On April 16, 2011, Othman and 11 other female activists and human rights defenders were violently attacked during a demonstration. They were protesting President Saleh's call for female protesters in Yemeni cities to refrain from mixing with male demonstrators. The attack, carried out by members of the Security Committee of the Youth of the Revolution, its organising committee, and members of the First Armoured Division—groups that supported the revolution—involved severe beatings with hands, feet, and rifle butts.

Othman participated in several cultural activities during the 2011 uprising, including mixed-gender dance events in the Change Square. These activities drew significant criticism from conservative groups such as the Al-Islah party, she was among a group of women activists who filed a lawsuit against one of its leaders, Hamid al-Ahmar in response to his controversial remarks about women's participation in the revolution. In an interview with a New York Times reporter, al-Ahmar stated that “there was bad behaviour that turned the square into a place for dancing,” further accusing the women of attending demonstrations “hand in hand with their male friends and lovers.” He characterised such actions as “inappropriate and against our religion.”

==Career==
Arwa Othman has headed the House of Folklore in Sana'a. In 2013 she was appointed to the Yemeni National Dialogue Conference, where she headed the Rights and Freedom Committee. Under her the committee recommended reforms for improving the lives of Yemeni women, making 18 the minimum age for marriage and action against people involved in the forced marriage of a child. In September 2013 she highlighted the case of an eight year old child bride who died of internal bleeding. However, Othman's advocacy also brought her to the notice of orthodox sections of society, from whom she received death threats.

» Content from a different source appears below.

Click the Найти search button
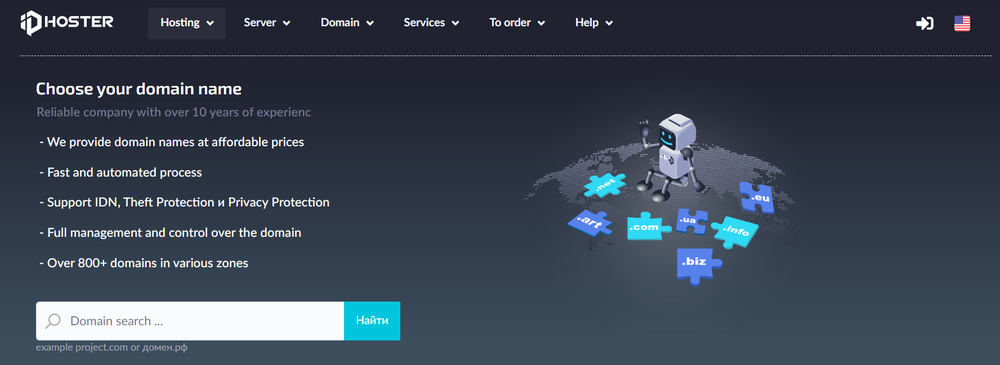 point(372,321)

Othman was one of the recipients of Human Rights Watch (HRW)'s Alison Des Forges Award for Extraordinary Activism in 2014. She was honoured for her activism against child marriage and advocacy for gender equality. She dedicated her award to the Jewish community residing in Yemen, her "brothers and friends from the Jewish community".

In November 2014 Abdrabbuh Mansur Hadi appointed Arwa Othman to the cabinet as Minister of Culture. The cabinet was dissolved in January 2015.

After her appointment as Minister of Culture in 2014, Arwa Othman faced attacks from fundamentalist groups who launched a systematic campaign of defamation and slander against her. The backlash stemmed in part from her public dancing during the commemoration of the 26 September Revolution in 2014, an event held five days after the fall of Sana'a to Houthi rebels.

Houthi movement activists intensified the campaign against Othman, using social media to criticise her and publishing her photo on the cover of a newspaper affiliated with their group, accompanied by a sarcastic comment. In response, Othman reposted a photo of herself dancing on her personal Facebook page with the caption: “We dance... to live.” Her bold statement was widely shared and embraced by anti-Houthi activists as a message of defiance.

In 2017 she was among signatories condemning a wave of arrests of followers of the Baháʼí Faith in Yemen.